● TASK GOAL
The answer should be one number, the count of lines in the data with "computer".

[[ EXTRACTED RECORDS open ]]

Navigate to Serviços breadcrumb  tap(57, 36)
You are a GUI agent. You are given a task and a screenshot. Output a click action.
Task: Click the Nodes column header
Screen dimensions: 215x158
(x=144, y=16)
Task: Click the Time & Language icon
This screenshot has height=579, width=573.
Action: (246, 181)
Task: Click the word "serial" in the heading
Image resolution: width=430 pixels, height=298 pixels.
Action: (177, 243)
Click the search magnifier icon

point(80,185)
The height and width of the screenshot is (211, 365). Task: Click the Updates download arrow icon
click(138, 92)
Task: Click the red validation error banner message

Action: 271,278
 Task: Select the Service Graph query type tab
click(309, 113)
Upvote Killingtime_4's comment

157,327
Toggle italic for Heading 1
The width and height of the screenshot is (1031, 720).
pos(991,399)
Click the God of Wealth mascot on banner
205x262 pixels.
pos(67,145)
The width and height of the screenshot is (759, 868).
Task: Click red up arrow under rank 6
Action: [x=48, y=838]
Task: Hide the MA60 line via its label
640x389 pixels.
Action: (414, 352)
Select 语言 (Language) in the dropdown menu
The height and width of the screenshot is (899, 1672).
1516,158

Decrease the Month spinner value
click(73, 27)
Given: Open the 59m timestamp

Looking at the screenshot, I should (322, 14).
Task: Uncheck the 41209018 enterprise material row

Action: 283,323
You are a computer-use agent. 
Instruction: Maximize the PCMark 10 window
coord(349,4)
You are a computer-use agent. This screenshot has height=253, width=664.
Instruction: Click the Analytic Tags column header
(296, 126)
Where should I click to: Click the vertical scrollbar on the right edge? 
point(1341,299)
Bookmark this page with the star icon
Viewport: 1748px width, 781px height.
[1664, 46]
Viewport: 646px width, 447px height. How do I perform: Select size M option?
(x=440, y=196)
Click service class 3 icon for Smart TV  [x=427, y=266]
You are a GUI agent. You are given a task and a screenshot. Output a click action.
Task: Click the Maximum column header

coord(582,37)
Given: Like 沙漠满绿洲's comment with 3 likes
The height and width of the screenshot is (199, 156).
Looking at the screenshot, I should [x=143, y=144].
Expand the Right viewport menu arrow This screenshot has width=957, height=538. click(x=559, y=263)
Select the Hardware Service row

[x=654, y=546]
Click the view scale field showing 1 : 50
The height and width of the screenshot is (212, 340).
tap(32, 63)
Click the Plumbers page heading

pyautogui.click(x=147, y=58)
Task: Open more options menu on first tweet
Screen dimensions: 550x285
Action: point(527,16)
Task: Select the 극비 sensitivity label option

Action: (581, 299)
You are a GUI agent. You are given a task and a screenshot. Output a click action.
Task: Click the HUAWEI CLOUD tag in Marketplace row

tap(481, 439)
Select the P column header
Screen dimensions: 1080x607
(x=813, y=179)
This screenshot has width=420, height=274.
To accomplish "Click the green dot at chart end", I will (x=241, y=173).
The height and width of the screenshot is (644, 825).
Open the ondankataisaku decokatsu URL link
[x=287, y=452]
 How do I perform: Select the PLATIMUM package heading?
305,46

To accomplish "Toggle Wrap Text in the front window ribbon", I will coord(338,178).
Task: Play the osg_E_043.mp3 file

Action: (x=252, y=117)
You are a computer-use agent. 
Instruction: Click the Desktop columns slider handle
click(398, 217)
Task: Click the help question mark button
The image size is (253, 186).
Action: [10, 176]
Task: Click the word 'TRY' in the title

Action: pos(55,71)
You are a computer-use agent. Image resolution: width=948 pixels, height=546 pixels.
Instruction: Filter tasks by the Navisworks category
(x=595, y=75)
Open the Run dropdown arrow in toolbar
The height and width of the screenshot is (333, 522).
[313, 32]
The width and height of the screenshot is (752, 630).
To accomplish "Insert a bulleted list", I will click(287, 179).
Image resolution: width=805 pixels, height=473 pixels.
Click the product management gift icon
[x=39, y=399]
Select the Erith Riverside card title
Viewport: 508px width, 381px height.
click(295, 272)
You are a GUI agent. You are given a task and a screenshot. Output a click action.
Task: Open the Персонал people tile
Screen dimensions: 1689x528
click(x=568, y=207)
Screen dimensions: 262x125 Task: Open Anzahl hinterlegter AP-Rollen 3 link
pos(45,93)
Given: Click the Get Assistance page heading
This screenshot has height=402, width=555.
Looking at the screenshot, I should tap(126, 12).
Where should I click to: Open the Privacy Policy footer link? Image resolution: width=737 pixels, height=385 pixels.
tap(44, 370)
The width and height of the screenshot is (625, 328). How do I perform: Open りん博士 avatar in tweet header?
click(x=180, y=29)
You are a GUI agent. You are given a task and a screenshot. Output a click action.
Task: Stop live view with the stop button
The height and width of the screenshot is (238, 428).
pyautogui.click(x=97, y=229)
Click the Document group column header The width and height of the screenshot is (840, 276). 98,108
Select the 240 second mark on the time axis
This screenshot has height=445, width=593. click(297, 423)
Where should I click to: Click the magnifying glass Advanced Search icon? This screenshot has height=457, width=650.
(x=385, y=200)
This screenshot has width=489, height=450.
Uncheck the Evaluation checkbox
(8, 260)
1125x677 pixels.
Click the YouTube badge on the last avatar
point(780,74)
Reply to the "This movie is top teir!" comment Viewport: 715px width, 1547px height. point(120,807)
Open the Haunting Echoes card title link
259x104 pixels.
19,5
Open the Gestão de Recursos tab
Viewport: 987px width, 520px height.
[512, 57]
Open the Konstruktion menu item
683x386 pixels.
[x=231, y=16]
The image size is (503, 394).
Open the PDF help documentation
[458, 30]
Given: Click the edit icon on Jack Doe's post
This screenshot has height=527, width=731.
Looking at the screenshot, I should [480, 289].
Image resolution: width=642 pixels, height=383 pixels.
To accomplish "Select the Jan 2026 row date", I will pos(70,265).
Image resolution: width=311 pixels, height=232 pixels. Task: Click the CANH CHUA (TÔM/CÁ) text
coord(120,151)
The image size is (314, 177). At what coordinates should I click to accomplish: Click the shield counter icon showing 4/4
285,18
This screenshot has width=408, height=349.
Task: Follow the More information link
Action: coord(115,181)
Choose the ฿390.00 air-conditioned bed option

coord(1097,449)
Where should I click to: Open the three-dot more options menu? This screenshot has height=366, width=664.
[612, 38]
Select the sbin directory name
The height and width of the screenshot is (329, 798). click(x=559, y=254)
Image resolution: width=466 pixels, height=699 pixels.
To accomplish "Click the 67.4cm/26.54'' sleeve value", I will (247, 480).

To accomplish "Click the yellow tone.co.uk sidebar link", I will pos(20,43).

[[ EXTRACTED RECORDS closed ]]

● EXERCISE RESULT
4